**PARTS OF THE EXERCISE:**
[A] In the article on the long-term effects of COVID, how would you render "Other patients may develop abnormal heart rhythms like atrial fibrillation." in Spanish?
[B] Which specific heart conditions does the article on the long-term effects of COVID name in the paragraph beginning "First, some patients may develop heart disease"?

**PAGE EXCERPT:**
__________________________________________________

Discovering the Long-Term Effects of COVID

COVID can impact the heart in two main ways,” said Liviu Klein, MD, MS, director of the UCSF Mechanical Circulatory Support program and an expert in advanced heart failure and cardiac transplantation. 

First, some patients may develop heart disease when they initially present with COVID-19. This could include myocarditis, which is inflammation of the heart muscle; or vasculitis, which is inflammation of the blood vessels feeding the heart muscle. These conditions could progress to cardiomyopathy, or weakening of the heart muscle, and in rare cases, full-blown cardiogenic shock – a condition in which the heart is suddenly unable to pump enough blood. Other patients may develop abnormal heart rhythms like atrial fibrillation.

Second, cardiologists are just starting to learn how some COVID-19 patients may experience chronic effects on the heart even after they have recovered from the virus. For example, a recently published German study followed about 100 patients whose average age was 50. Most had recovered from COVID after experiencing mild to moderate symptoms of the disease, and only a few had required intensive care. Two months after their initial COVID-19 diagnosis, all of them underwent cardiac magnetic resonance imaging (MRI), a very detailed test which can reveal information not detectable with other types of imaging.

__________________________________________________

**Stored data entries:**
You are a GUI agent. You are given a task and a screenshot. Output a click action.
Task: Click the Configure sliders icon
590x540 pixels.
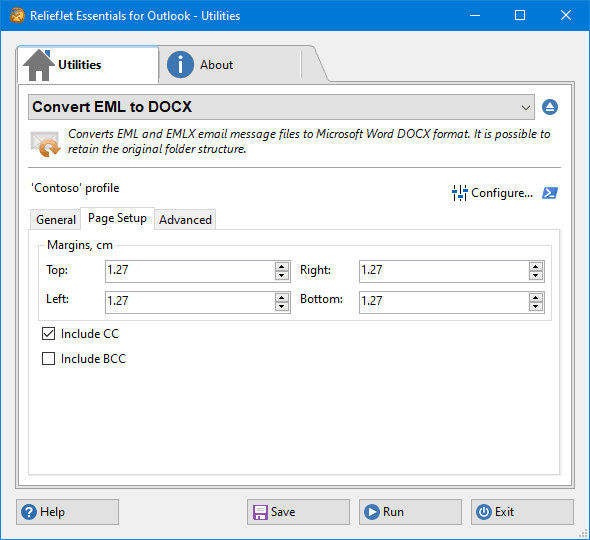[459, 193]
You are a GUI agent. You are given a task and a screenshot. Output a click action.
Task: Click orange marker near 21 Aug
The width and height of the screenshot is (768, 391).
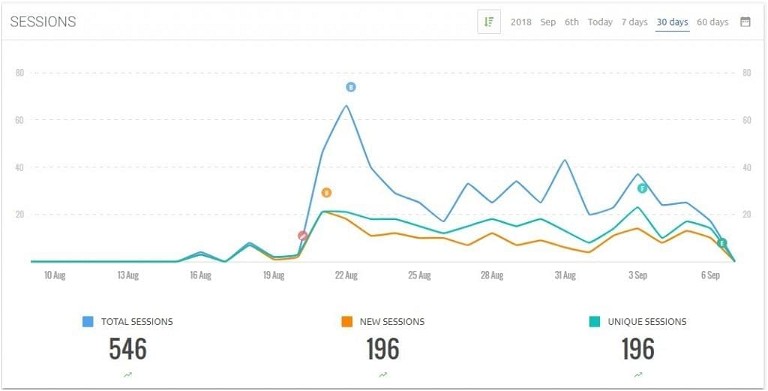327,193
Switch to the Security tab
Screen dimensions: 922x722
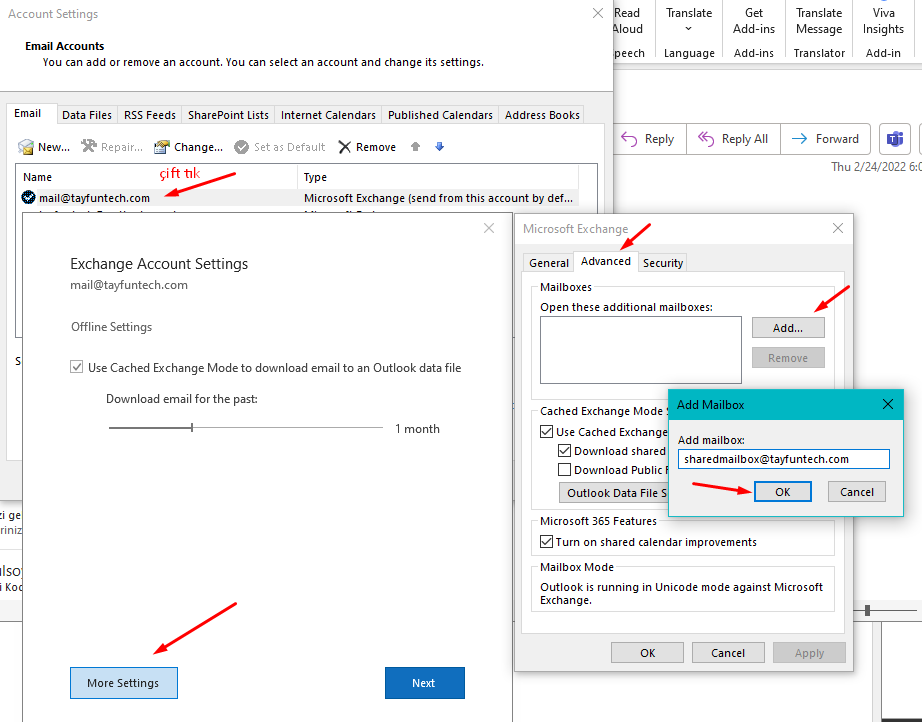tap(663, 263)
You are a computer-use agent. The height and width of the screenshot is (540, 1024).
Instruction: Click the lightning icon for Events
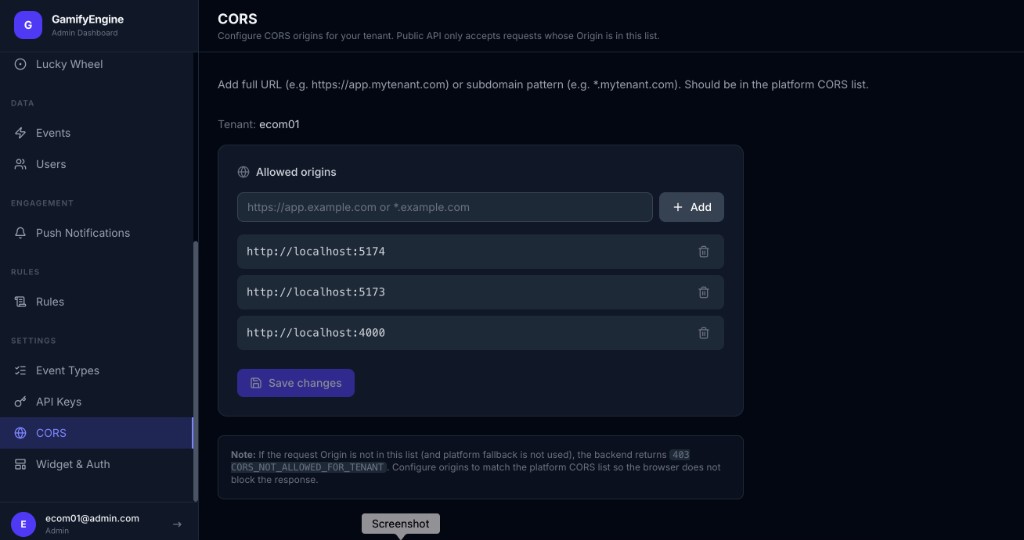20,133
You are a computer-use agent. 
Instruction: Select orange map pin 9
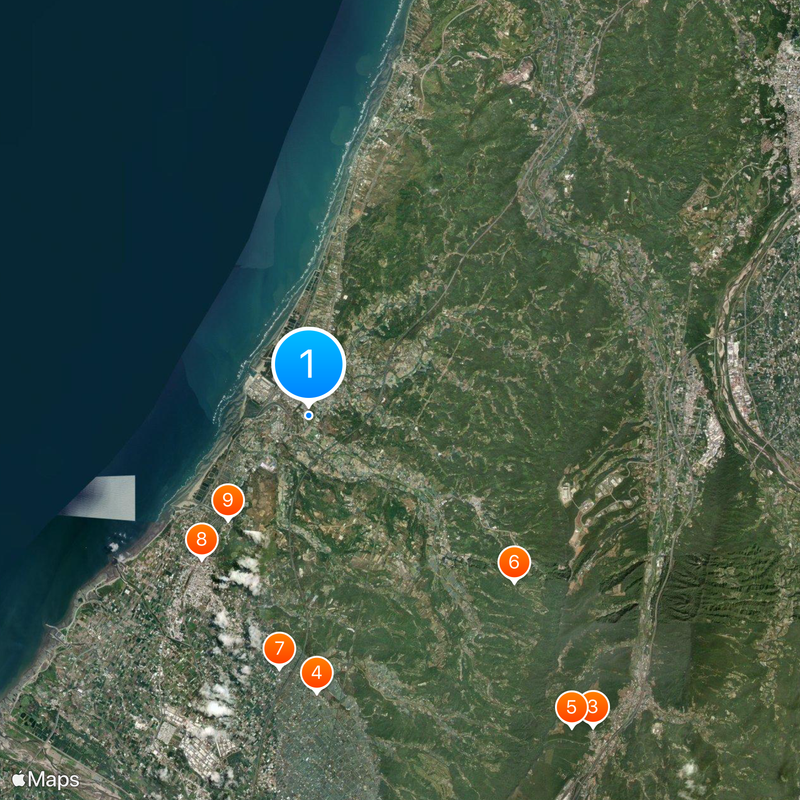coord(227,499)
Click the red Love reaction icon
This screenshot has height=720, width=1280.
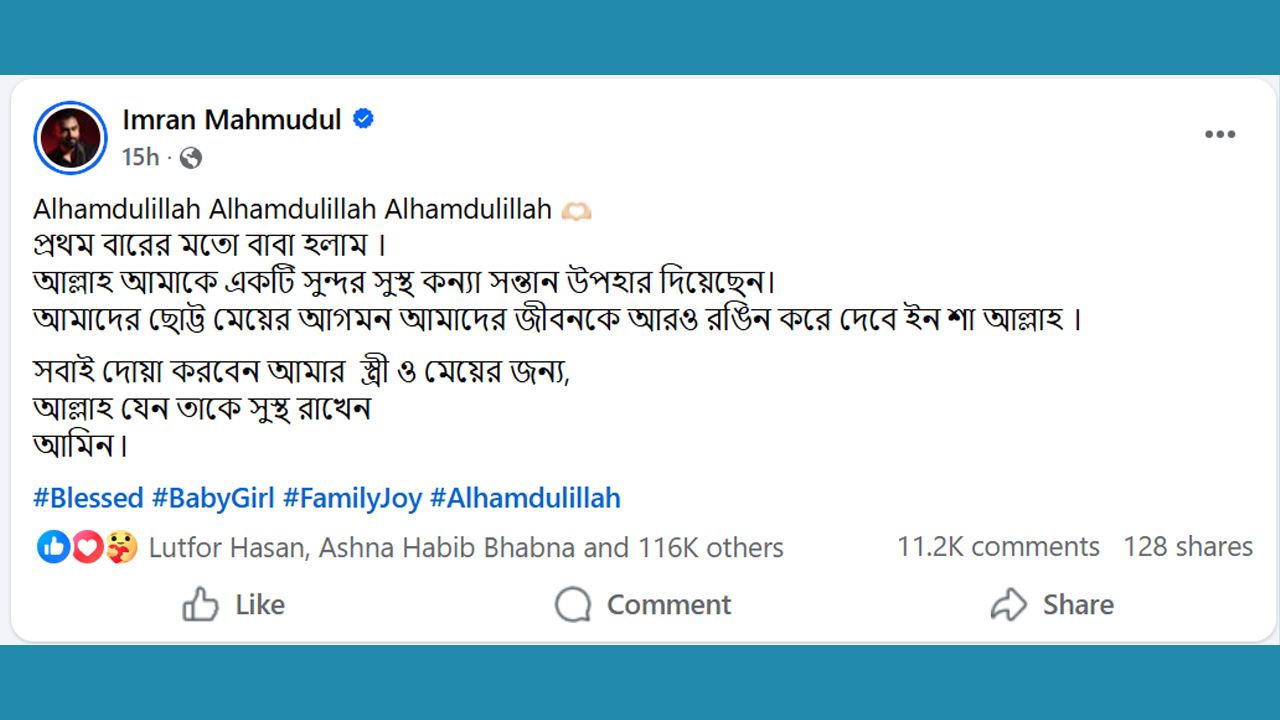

__________________________________________________

**ANSWER SET:**
[A] Otros pacientes pueden desarrollar ritmos cardíacos anormales como la fibrilación auricular.

[B]
- myocarditis
- vasculitis
- cardiomyopathy
- cardiogenic shock
- atrial fibrillation